▶ _Exercise goal_: Whenever a line of the material contains the string "computer", it should be copied.

▶ _Supplied data_:
=======
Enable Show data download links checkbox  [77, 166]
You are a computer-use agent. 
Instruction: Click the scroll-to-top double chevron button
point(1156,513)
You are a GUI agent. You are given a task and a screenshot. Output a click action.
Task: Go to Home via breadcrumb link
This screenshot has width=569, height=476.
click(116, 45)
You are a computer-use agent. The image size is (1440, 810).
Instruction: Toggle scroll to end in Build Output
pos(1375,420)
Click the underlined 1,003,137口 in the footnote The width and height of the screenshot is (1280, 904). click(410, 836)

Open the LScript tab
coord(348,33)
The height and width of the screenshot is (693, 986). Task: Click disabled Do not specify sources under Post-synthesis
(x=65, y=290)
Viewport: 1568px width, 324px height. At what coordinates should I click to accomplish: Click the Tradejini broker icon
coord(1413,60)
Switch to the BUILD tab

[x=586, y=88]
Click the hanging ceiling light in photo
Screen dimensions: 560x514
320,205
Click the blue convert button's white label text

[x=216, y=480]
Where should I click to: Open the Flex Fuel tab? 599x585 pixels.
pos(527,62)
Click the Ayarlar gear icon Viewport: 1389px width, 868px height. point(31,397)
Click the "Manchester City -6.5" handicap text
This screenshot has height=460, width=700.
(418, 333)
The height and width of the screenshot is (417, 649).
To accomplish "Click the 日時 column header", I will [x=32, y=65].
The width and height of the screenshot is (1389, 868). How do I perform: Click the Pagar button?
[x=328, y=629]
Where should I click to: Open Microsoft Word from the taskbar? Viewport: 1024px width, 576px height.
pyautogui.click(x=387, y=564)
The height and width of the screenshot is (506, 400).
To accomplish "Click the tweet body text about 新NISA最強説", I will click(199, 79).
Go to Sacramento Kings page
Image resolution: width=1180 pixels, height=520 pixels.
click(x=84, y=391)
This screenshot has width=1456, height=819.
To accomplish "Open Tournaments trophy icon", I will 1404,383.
=======
▶ _Task result_:
You are a computer-use agent. 
You are a computer-use agent. The image size is (1440, 810).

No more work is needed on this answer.